The Centers for Disease Control and Prevention reported that prescription drugs were involved in 20,044 of the 36,450 fatal overdoses nationwide in 2008, the most recent statistics available.

Of the prescription drug deaths, 14,800 - 74 percent - involved opioid pain relievers such as OxyContin, Opana, Vicodin, and methadone. That rate for prescription opioid fatalities is more than three times what it was in 1999 and now exceeds overdose deaths involving heroin and cocaine combined.

The Obama administration released a plan last year for dealing with the epidemic, calling for education, proper medication disposal, enforcement, and tracking and monitoring.
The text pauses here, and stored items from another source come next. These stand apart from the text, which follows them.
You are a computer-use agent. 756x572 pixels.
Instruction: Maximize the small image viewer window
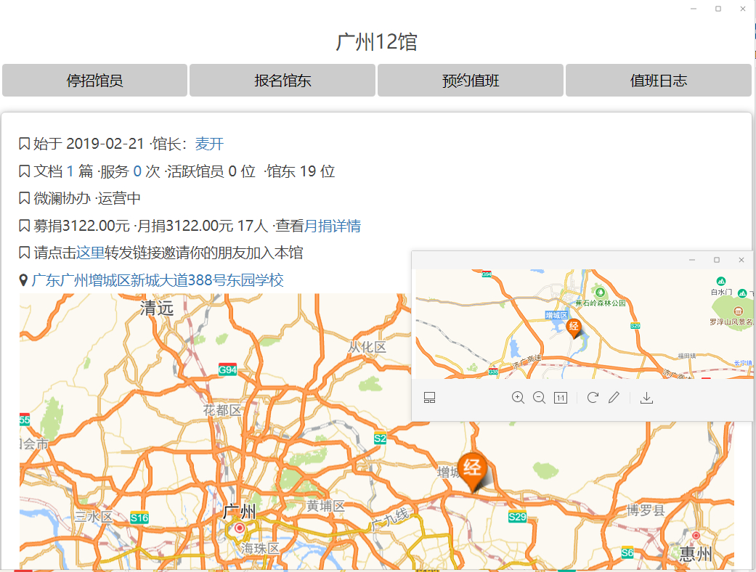pyautogui.click(x=717, y=260)
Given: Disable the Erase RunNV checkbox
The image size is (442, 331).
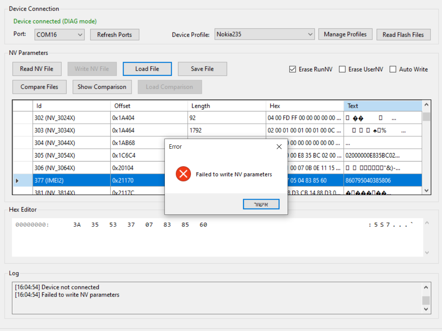Looking at the screenshot, I should (292, 69).
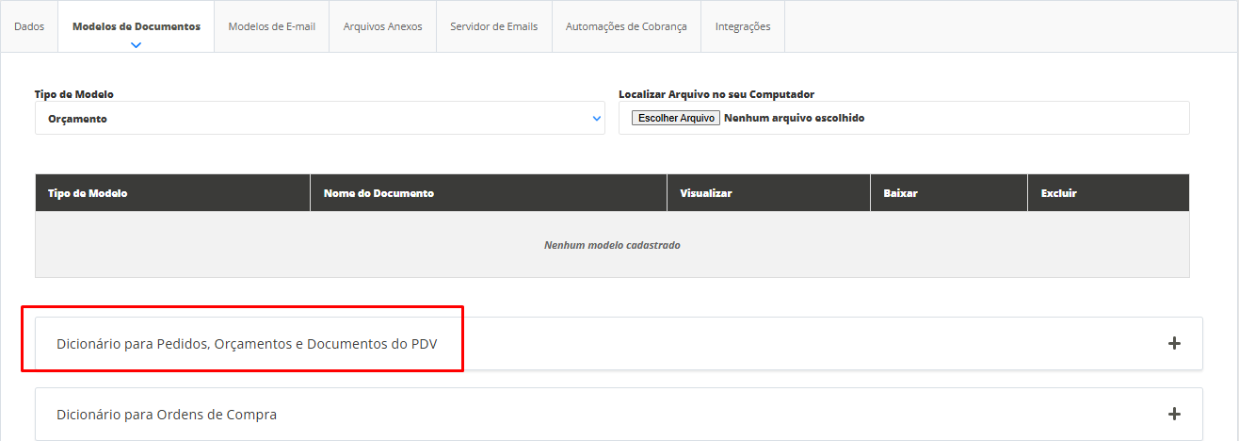Viewport: 1239px width, 441px height.
Task: Open the Servidor de Emails tab
Action: click(x=493, y=26)
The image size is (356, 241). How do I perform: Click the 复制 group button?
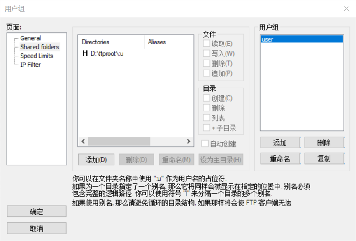(324, 158)
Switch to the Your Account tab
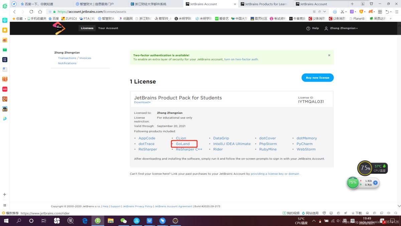This screenshot has height=226, width=401. click(x=108, y=28)
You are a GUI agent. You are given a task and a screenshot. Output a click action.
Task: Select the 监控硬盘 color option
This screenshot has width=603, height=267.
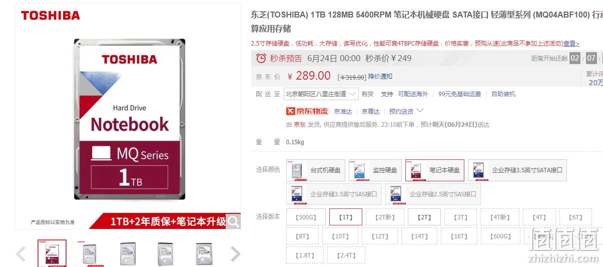click(x=375, y=170)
Pennsylvania was tied with Ohio at 10th in the country in fatal overdoses in 2008, with a rate of 15.1 deaths per 100,000 people, as compared to the national average of 11.9 deaths per 100,000, according to the National Vital Statistics System.

In 2010, 8 kilograms of opioids were sold per 10,000 people in Pennsylvania, as compared to the national average of 7.1 kilograms per 10,000, according to the federal Drug Enforcement Administration.

"If addicts and diverters know they are going to get checked, it's going to go a long way to stop them from shopping around," DiGirolamo said. "The goal is to get addicts into treatment and in recovery so they can be productive citizens and not out there in the community committing crimes to support their habits."